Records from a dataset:
.....
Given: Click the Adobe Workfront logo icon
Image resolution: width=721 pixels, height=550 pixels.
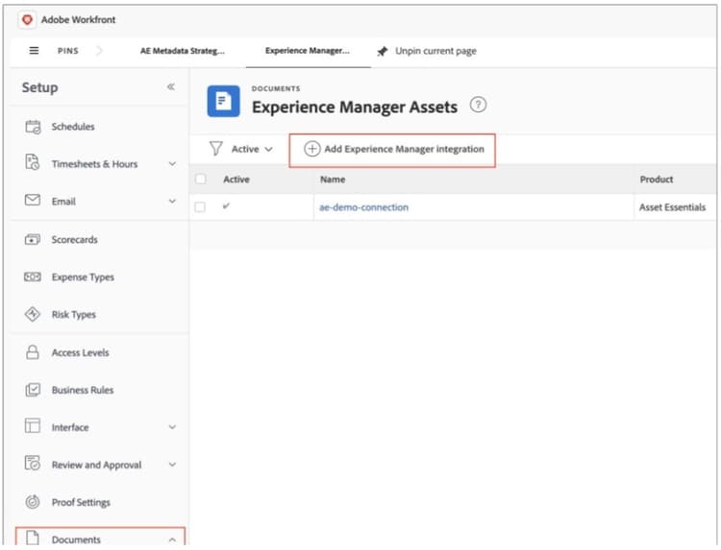Looking at the screenshot, I should tap(27, 19).
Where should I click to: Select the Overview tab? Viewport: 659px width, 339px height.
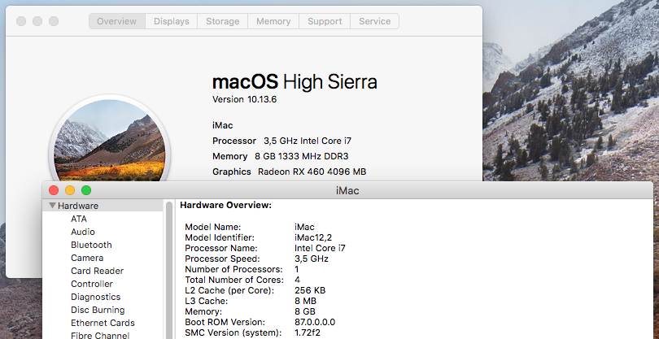pyautogui.click(x=116, y=21)
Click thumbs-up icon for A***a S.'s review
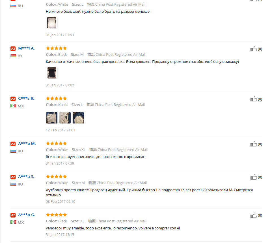272x243 pixels. [x=254, y=177]
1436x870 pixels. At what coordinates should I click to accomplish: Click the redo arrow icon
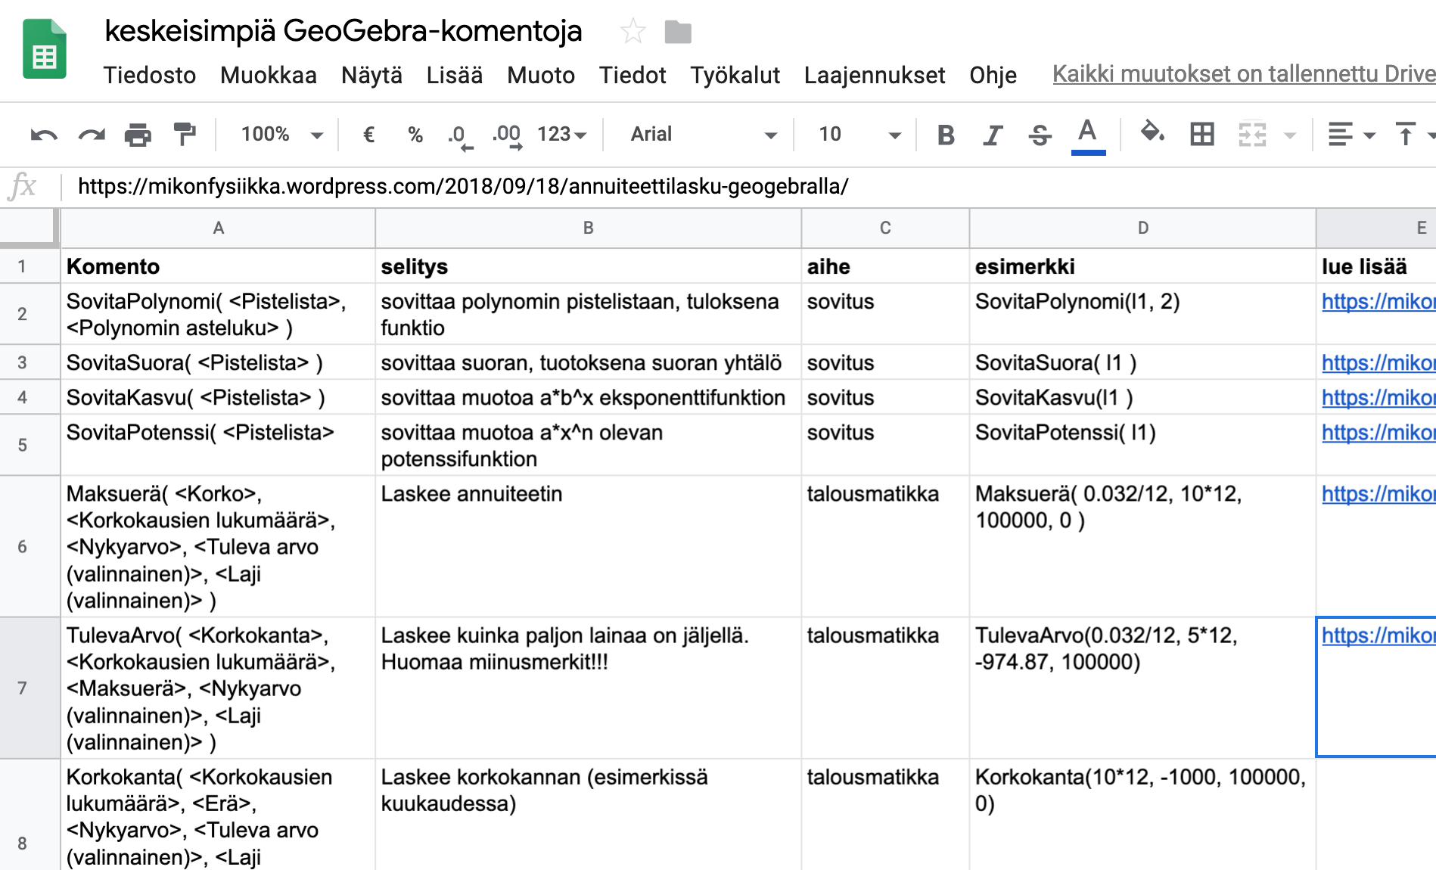[92, 135]
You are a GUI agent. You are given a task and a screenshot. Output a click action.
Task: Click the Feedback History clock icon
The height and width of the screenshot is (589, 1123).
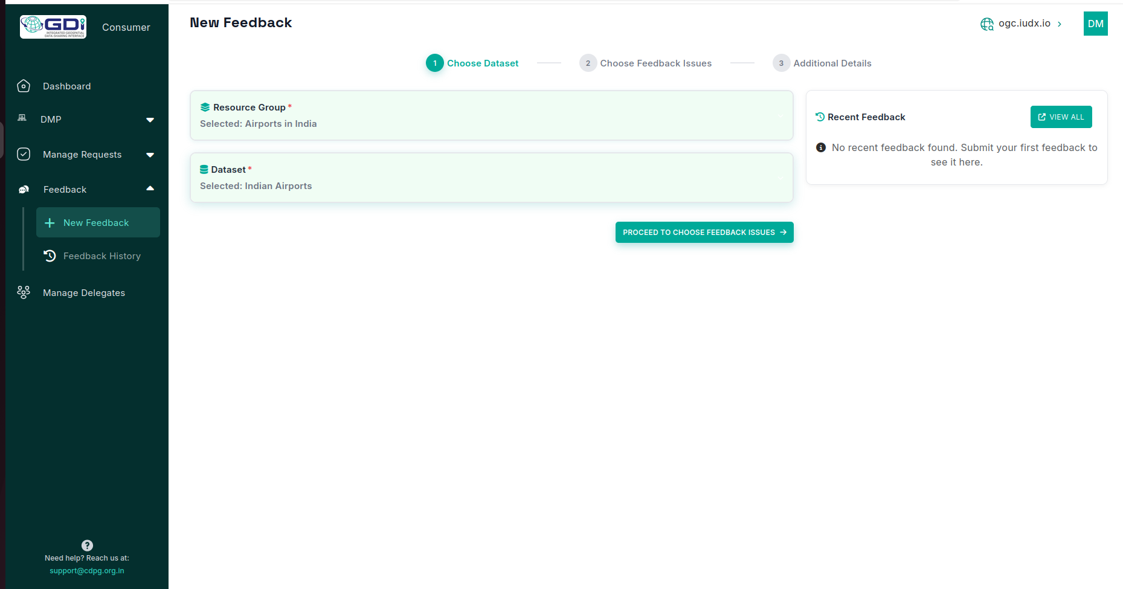click(x=50, y=256)
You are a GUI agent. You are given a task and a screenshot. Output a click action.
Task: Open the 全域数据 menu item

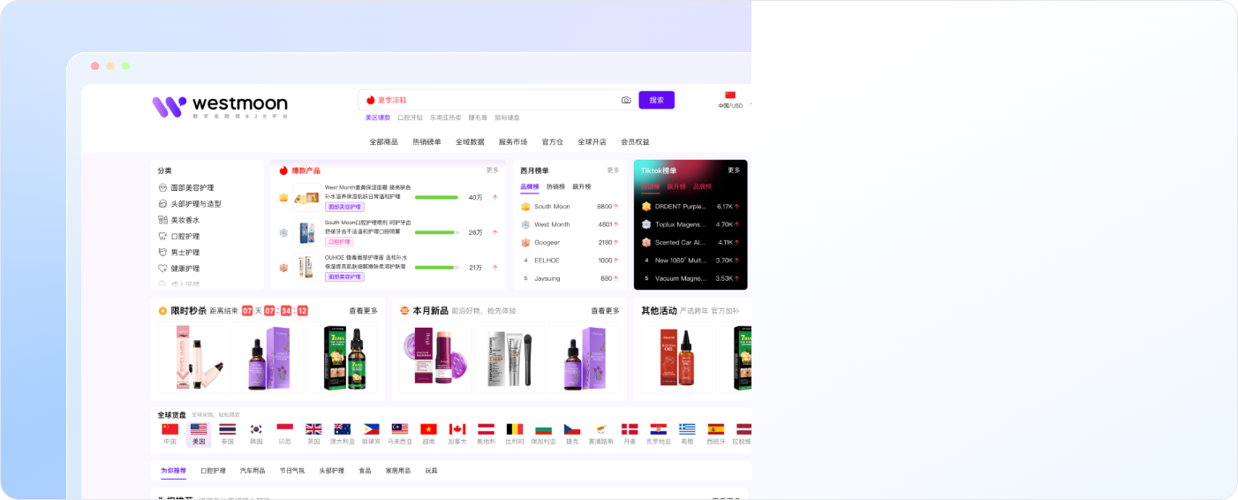point(470,141)
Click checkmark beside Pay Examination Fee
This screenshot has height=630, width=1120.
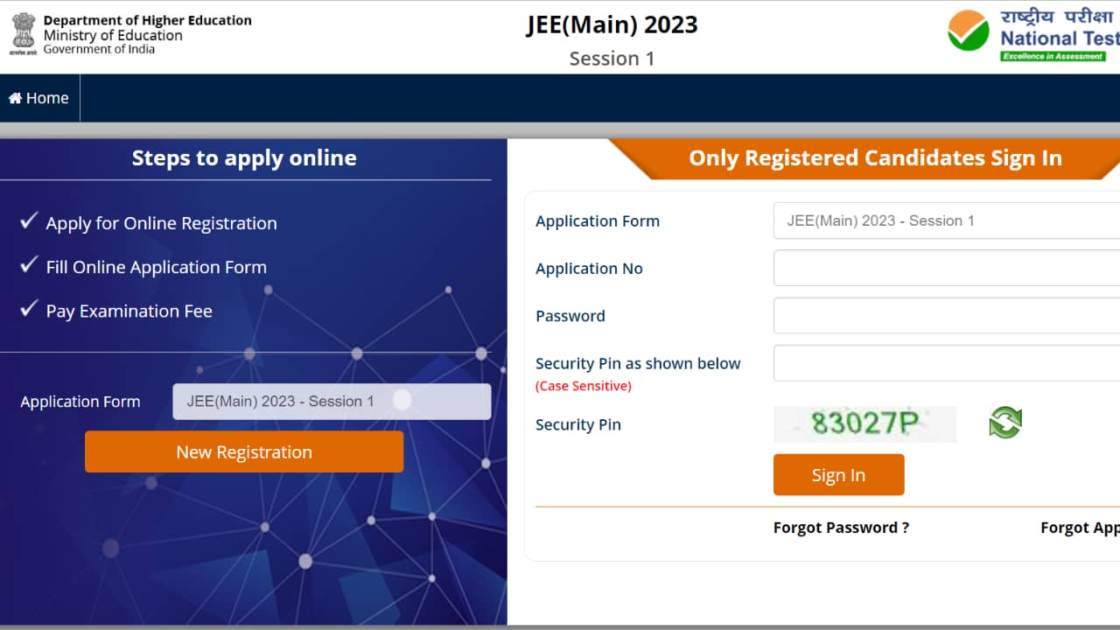(29, 308)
.....
* [What is expected] Please reproduce each entry above word for word and keep the pictures out of the copy.

* [Result]
Given: Click the Adobe Workfront logo icon
Image resolution: width=721 pixels, height=550 pixels.
Looking at the screenshot, I should tap(27, 19).
Where should I click to: Select the Overview tab? Viewport: 659px width, 339px height.
pyautogui.click(x=116, y=21)
Click thumbs-up icon for A***a S.'s review
272x243 pixels. [x=254, y=177]
1436x870 pixels. At what coordinates should I click to accomplish: Click the redo arrow icon
[92, 135]
You are a GUI agent. You are given a task and a screenshot. Output a click action.
Task: Click the Feedback History clock icon
The height and width of the screenshot is (589, 1123).
click(x=50, y=256)
You are a GUI agent. You are given a task and a screenshot. Output a click action.
Task: Open the 全域数据 menu item

point(470,141)
Click checkmark beside Pay Examination Fee
This screenshot has height=630, width=1120.
(29, 308)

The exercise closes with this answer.